## GIVEN DATA:
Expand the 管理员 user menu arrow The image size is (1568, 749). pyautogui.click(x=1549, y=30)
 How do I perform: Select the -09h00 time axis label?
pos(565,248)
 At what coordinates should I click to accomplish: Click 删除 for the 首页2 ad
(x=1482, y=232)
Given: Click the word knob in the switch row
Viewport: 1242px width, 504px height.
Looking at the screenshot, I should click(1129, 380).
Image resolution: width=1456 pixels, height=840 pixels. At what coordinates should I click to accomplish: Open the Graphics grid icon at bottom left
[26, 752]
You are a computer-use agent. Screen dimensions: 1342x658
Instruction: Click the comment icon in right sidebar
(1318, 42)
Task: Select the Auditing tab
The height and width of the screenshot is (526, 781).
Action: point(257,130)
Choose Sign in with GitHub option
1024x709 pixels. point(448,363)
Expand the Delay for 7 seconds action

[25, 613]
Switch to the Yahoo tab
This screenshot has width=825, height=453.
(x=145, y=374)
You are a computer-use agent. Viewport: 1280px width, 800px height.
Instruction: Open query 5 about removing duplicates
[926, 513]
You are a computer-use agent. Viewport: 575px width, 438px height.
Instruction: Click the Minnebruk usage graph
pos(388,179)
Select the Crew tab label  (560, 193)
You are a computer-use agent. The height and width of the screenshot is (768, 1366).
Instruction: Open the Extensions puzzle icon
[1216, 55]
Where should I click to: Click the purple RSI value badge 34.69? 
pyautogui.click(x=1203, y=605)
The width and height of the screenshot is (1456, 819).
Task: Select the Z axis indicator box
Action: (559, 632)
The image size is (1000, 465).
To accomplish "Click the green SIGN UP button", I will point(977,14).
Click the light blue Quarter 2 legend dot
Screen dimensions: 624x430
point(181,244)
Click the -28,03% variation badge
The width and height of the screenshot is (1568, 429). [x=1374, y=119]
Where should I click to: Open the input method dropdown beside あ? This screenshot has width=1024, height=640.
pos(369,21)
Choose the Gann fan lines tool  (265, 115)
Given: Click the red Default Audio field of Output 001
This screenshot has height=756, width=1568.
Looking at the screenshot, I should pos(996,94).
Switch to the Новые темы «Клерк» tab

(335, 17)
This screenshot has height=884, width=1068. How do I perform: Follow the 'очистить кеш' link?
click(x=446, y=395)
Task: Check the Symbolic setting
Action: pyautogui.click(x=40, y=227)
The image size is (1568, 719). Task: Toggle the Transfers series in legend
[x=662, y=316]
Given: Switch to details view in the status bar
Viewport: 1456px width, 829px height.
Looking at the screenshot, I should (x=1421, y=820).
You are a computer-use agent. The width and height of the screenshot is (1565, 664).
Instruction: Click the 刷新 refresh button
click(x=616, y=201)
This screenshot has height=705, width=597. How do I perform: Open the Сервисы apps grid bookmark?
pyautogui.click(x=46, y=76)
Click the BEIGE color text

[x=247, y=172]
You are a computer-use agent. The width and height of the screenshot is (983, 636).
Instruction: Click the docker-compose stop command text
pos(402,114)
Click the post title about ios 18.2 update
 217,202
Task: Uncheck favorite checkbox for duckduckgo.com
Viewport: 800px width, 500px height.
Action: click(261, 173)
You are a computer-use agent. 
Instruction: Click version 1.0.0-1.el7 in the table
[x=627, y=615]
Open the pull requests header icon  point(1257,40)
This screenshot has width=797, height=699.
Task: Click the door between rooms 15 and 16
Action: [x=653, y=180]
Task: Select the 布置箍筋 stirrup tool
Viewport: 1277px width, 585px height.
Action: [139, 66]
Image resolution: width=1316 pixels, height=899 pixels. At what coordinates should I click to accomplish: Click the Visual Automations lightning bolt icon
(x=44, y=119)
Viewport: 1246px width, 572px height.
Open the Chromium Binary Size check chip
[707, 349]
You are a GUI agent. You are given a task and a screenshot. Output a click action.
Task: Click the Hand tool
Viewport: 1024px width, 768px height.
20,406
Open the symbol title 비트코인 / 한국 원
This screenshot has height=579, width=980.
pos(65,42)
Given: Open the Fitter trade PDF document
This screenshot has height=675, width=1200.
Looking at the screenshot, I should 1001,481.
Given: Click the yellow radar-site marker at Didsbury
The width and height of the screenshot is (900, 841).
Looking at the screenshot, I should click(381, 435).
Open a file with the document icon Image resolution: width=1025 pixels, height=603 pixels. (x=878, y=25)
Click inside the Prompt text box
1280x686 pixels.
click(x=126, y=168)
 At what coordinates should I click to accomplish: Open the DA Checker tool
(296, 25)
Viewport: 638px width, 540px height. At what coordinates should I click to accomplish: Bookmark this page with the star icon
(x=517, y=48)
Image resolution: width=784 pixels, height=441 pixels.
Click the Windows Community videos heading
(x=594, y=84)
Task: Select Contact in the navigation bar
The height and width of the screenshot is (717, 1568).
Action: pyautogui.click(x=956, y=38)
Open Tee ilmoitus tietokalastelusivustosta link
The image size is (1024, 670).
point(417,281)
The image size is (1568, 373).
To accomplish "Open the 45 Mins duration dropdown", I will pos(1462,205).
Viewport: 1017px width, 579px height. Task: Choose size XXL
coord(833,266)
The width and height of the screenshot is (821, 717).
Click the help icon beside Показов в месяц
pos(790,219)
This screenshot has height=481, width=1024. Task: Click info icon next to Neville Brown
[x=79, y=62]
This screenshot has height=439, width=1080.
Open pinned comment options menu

## WORK ITEM:
The data above should be returned in full, exactly as written.

## RESPONSE TO THE EXERCISE:
Expand the 管理员 user menu arrow The image size is (1568, 749). pyautogui.click(x=1549, y=30)
 How do I perform: Select the -09h00 time axis label?
pos(565,248)
 At what coordinates should I click to accomplish: Click 删除 for the 首页2 ad
(x=1482, y=232)
Given: Click the word knob in the switch row
Viewport: 1242px width, 504px height.
Looking at the screenshot, I should click(1129, 380).
Image resolution: width=1456 pixels, height=840 pixels. At what coordinates should I click to accomplish: Open the Graphics grid icon at bottom left
[26, 752]
You are a computer-use agent. Screen dimensions: 1342x658
Instruction: Click the comment icon in right sidebar
(1318, 42)
Task: Select the Auditing tab
The height and width of the screenshot is (526, 781).
Action: point(257,130)
Choose Sign in with GitHub option
1024x709 pixels. point(448,363)
Expand the Delay for 7 seconds action

[25, 613]
Switch to the Yahoo tab
This screenshot has width=825, height=453.
(x=145, y=374)
You are a computer-use agent. Viewport: 1280px width, 800px height.
Instruction: Open query 5 about removing duplicates
[926, 513]
You are a computer-use agent. Viewport: 575px width, 438px height.
Instruction: Click the Minnebruk usage graph
pos(388,179)
Select the Crew tab label  (560, 193)
You are a computer-use agent. The height and width of the screenshot is (768, 1366).
Instruction: Open the Extensions puzzle icon
[1216, 55]
Where should I click to: Click the purple RSI value badge 34.69? 
pyautogui.click(x=1203, y=605)
The width and height of the screenshot is (1456, 819).
Task: Select the Z axis indicator box
Action: (559, 632)
The image size is (1000, 465).
To accomplish "Click the green SIGN UP button", I will point(977,14).
Click the light blue Quarter 2 legend dot
Screen dimensions: 624x430
point(181,244)
Click the -28,03% variation badge
The width and height of the screenshot is (1568, 429). [x=1374, y=119]
Where should I click to: Open the input method dropdown beside あ? This screenshot has width=1024, height=640.
pos(369,21)
Choose the Gann fan lines tool  (265, 115)
Given: Click the red Default Audio field of Output 001
This screenshot has height=756, width=1568.
Looking at the screenshot, I should pos(996,94).
Switch to the Новые темы «Клерк» tab

(335, 17)
This screenshot has height=884, width=1068. How do I perform: Follow the 'очистить кеш' link?
click(x=446, y=395)
Task: Check the Symbolic setting
Action: pyautogui.click(x=40, y=227)
The image size is (1568, 719). Task: Toggle the Transfers series in legend
[x=662, y=316]
Given: Switch to details view in the status bar
Viewport: 1456px width, 829px height.
Looking at the screenshot, I should (x=1421, y=820).
You are a computer-use agent. The width and height of the screenshot is (1565, 664).
Instruction: Click the 刷新 refresh button
click(x=616, y=201)
This screenshot has height=705, width=597. How do I perform: Open the Сервисы apps grid bookmark?
pyautogui.click(x=46, y=76)
Click the BEIGE color text

[x=247, y=172]
You are a computer-use agent. The width and height of the screenshot is (983, 636).
Instruction: Click the docker-compose stop command text
pos(402,114)
Click the post title about ios 18.2 update
 217,202
Task: Uncheck favorite checkbox for duckduckgo.com
Viewport: 800px width, 500px height.
Action: click(261, 173)
You are a computer-use agent. 
Instruction: Click version 1.0.0-1.el7 in the table
[x=627, y=615]
Open the pull requests header icon  point(1257,40)
This screenshot has width=797, height=699.
Task: Click the door between rooms 15 and 16
Action: [x=653, y=180]
Task: Select the 布置箍筋 stirrup tool
Viewport: 1277px width, 585px height.
Action: [139, 66]
Image resolution: width=1316 pixels, height=899 pixels. At what coordinates should I click to accomplish: Click the Visual Automations lightning bolt icon
(x=44, y=119)
Viewport: 1246px width, 572px height.
Open the Chromium Binary Size check chip
[707, 349]
You are a GUI agent. You are given a task and a screenshot. Output a click action.
Task: Click the Hand tool
Viewport: 1024px width, 768px height.
20,406
Open the symbol title 비트코인 / 한국 원
This screenshot has height=579, width=980.
pos(65,42)
Given: Open the Fitter trade PDF document
This screenshot has height=675, width=1200.
Looking at the screenshot, I should 1001,481.
Given: Click the yellow radar-site marker at Didsbury
The width and height of the screenshot is (900, 841).
Looking at the screenshot, I should click(381, 435).
Open a file with the document icon Image resolution: width=1025 pixels, height=603 pixels. (x=878, y=25)
Click inside the Prompt text box
1280x686 pixels.
click(x=126, y=168)
 At what coordinates should I click to accomplish: Open the DA Checker tool
(296, 25)
Viewport: 638px width, 540px height. At what coordinates should I click to accomplish: Bookmark this page with the star icon
(x=517, y=48)
Image resolution: width=784 pixels, height=441 pixels.
Click the Windows Community videos heading
(x=594, y=84)
Task: Select Contact in the navigation bar
The height and width of the screenshot is (717, 1568).
Action: pyautogui.click(x=956, y=38)
Open Tee ilmoitus tietokalastelusivustosta link
The image size is (1024, 670).
point(417,281)
The image size is (1568, 373).
To accomplish "Open the 45 Mins duration dropdown", I will pos(1462,205).
Viewport: 1017px width, 579px height. Task: Choose size XXL
coord(833,266)
The width and height of the screenshot is (821, 717).
Click the help icon beside Показов в месяц
pos(790,219)
This screenshot has height=481, width=1024. Task: Click info icon next to Neville Brown
[x=79, y=62]
This screenshot has height=439, width=1080.
Open pinned comment options menu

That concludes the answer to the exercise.